Nothing but a number is expected: the count of lines in the data below that include "icon".

Records to process
•••
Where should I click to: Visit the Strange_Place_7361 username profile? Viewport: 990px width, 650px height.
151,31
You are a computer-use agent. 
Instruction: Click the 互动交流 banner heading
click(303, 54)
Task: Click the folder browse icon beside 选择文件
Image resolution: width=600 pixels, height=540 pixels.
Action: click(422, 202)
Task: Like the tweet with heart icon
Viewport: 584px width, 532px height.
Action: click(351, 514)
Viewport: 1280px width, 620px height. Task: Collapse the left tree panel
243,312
•••
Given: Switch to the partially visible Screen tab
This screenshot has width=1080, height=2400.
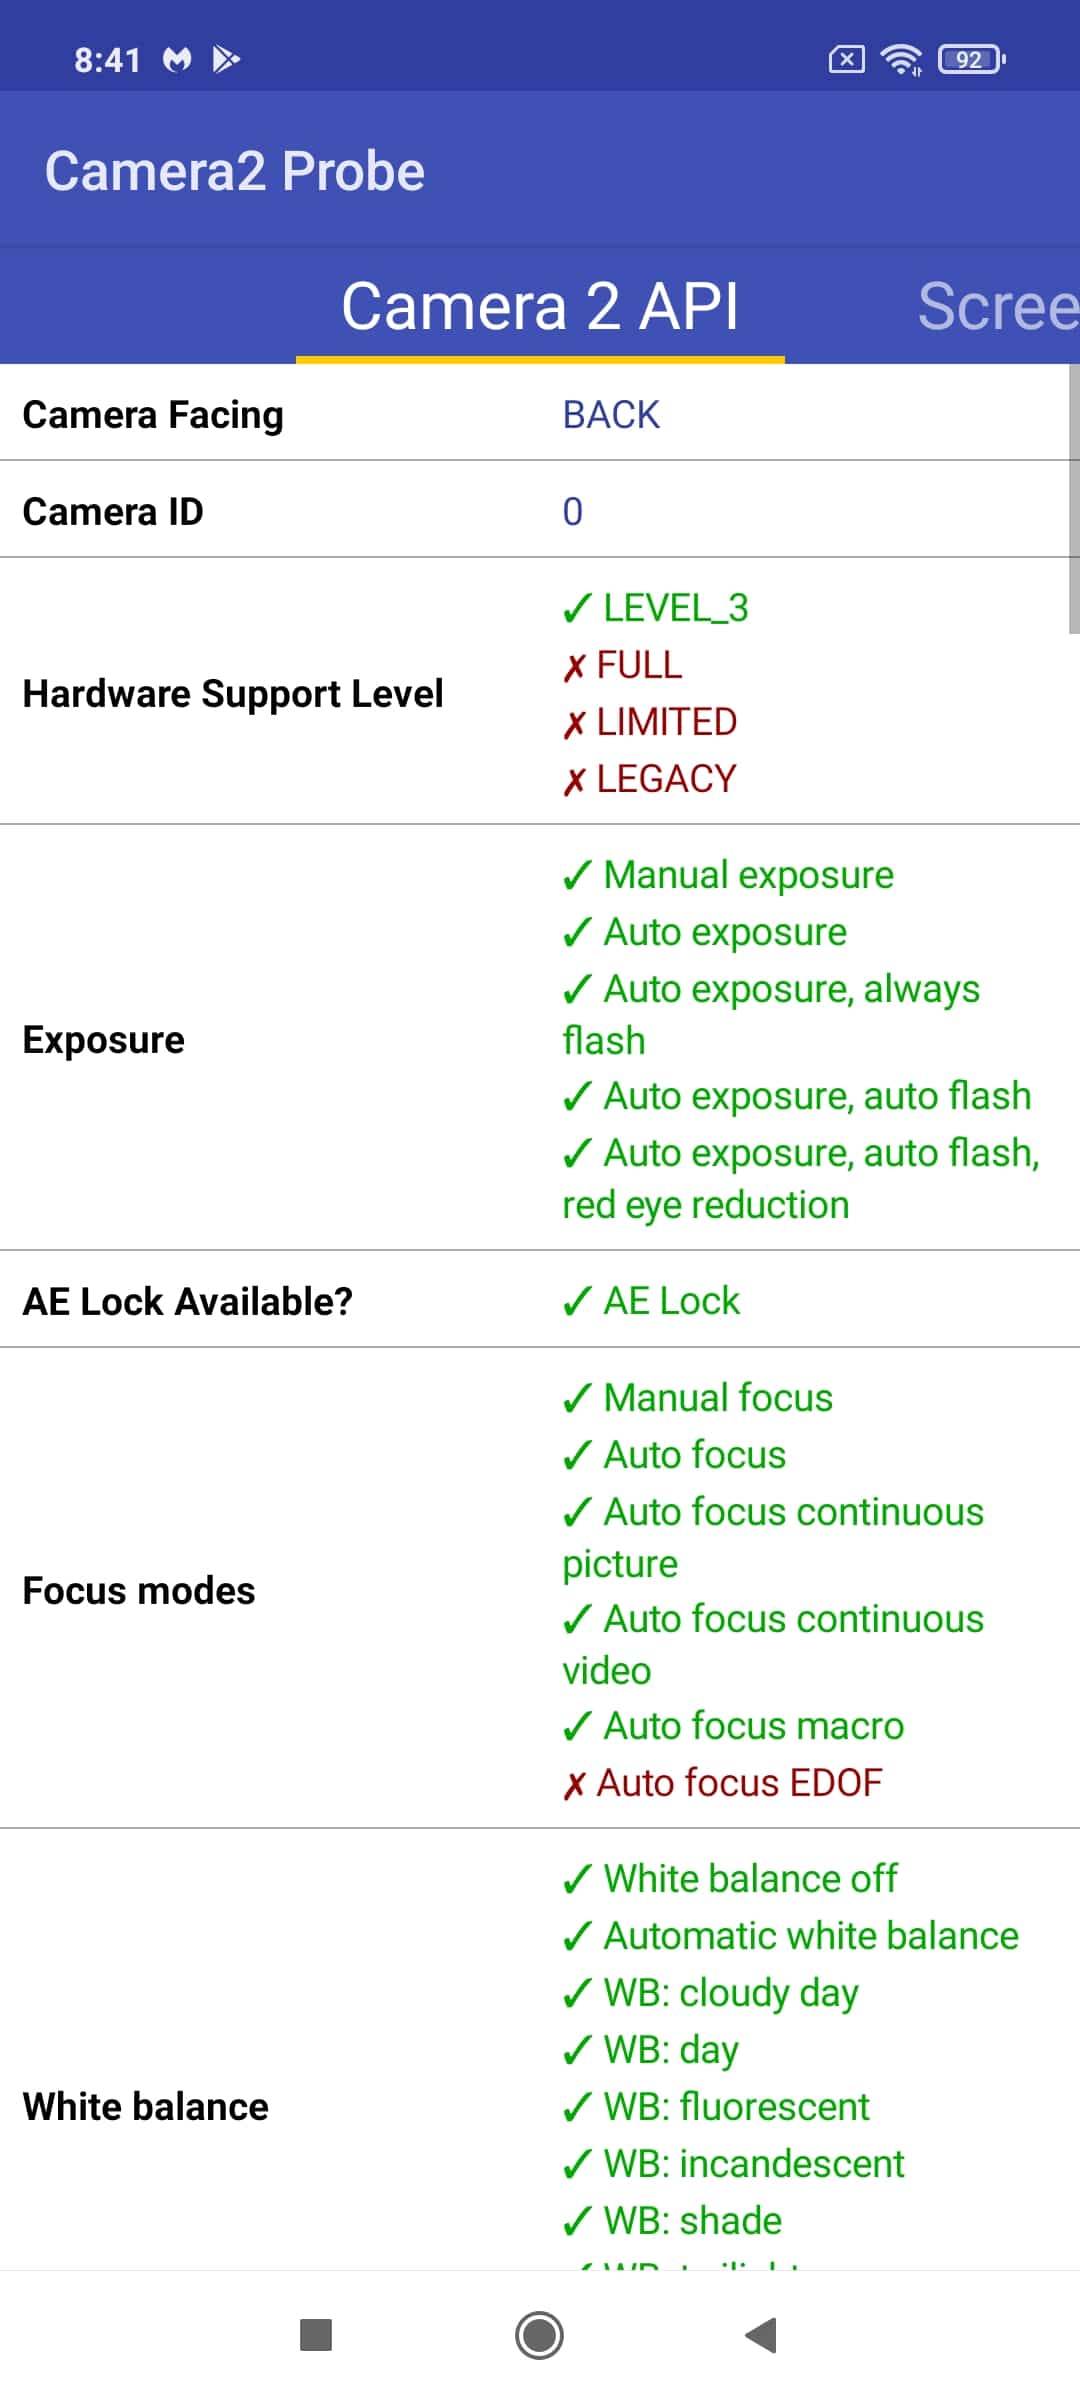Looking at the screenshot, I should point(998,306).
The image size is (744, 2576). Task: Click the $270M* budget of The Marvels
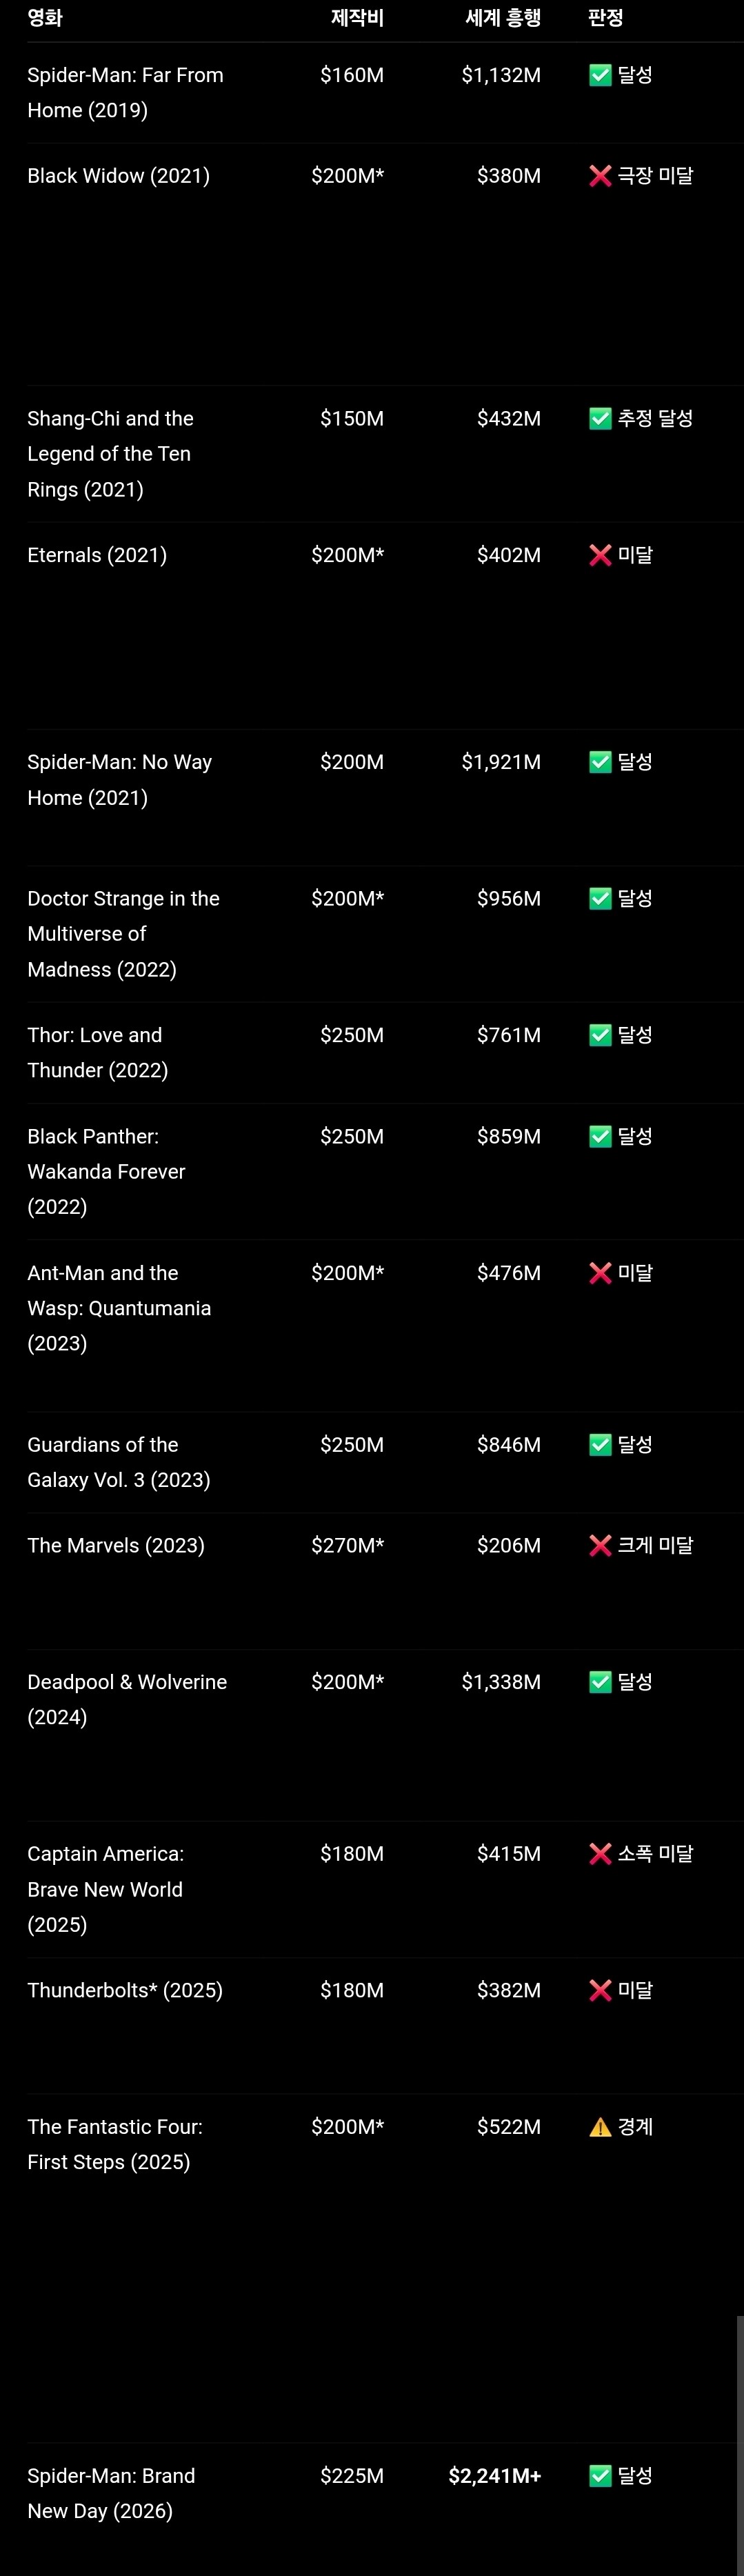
•••
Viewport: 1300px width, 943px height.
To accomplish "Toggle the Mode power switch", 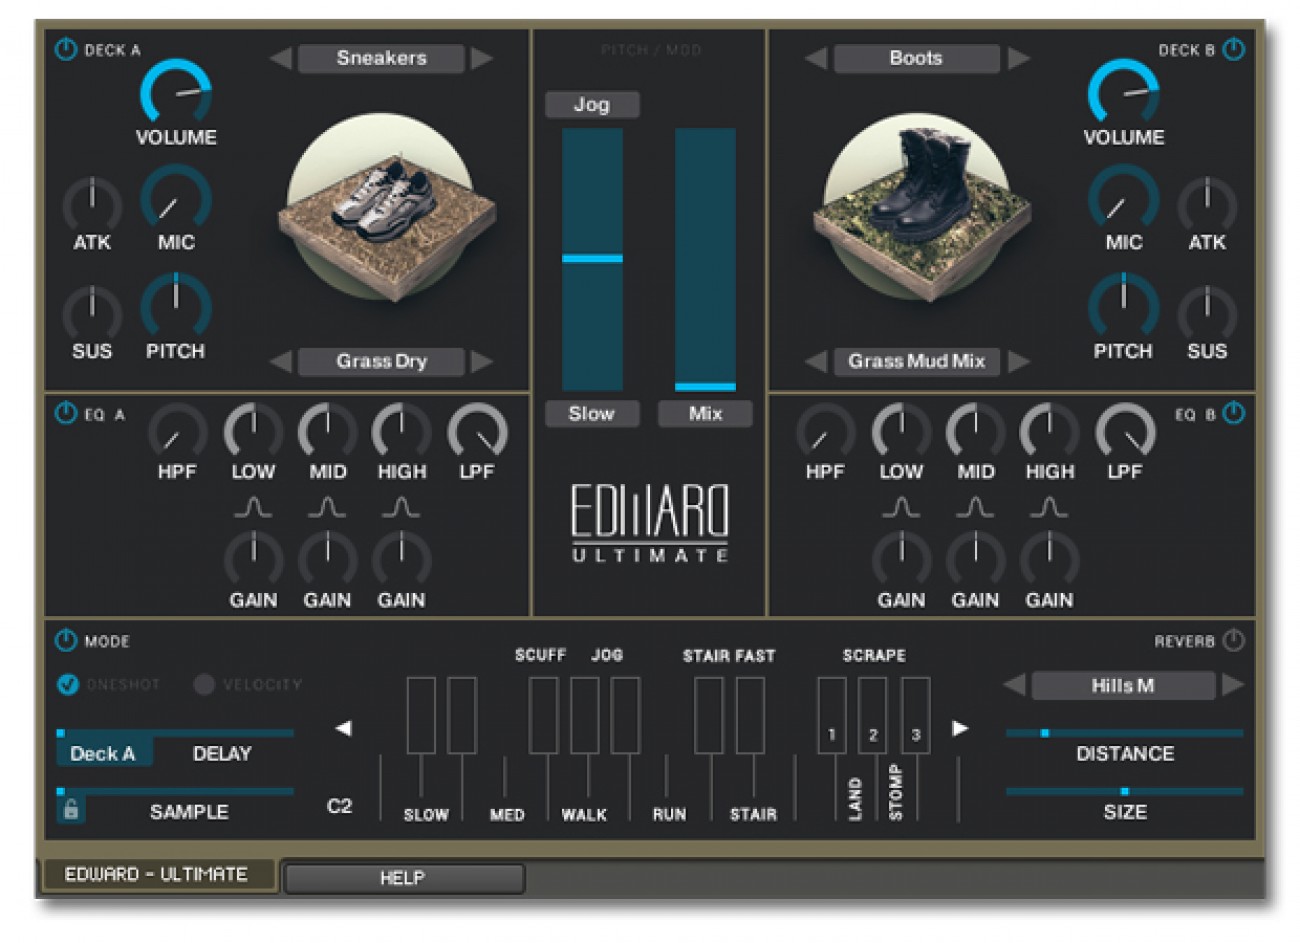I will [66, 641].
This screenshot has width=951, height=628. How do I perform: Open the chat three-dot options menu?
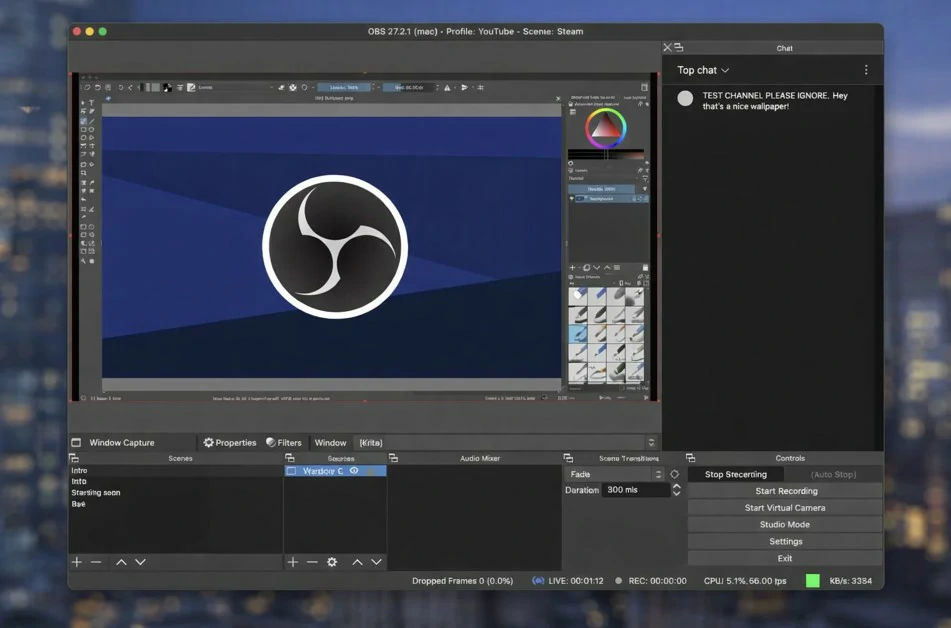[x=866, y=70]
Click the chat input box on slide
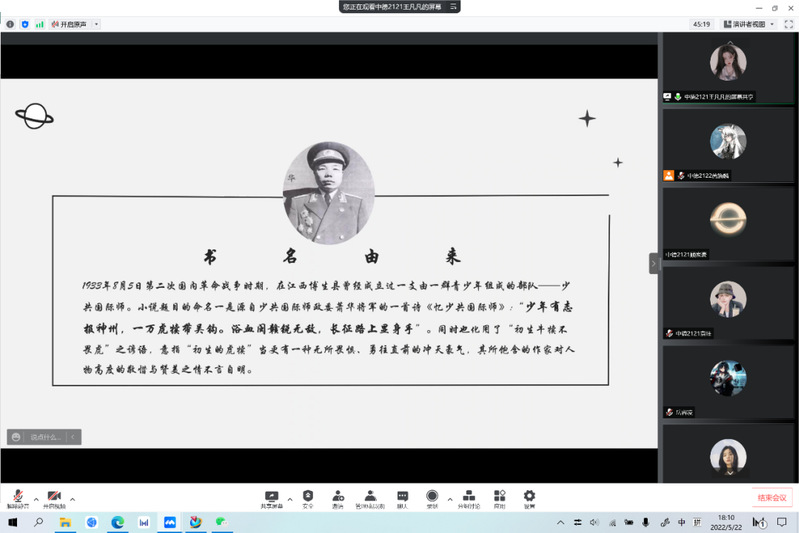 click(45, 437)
•••
Answer to this task
2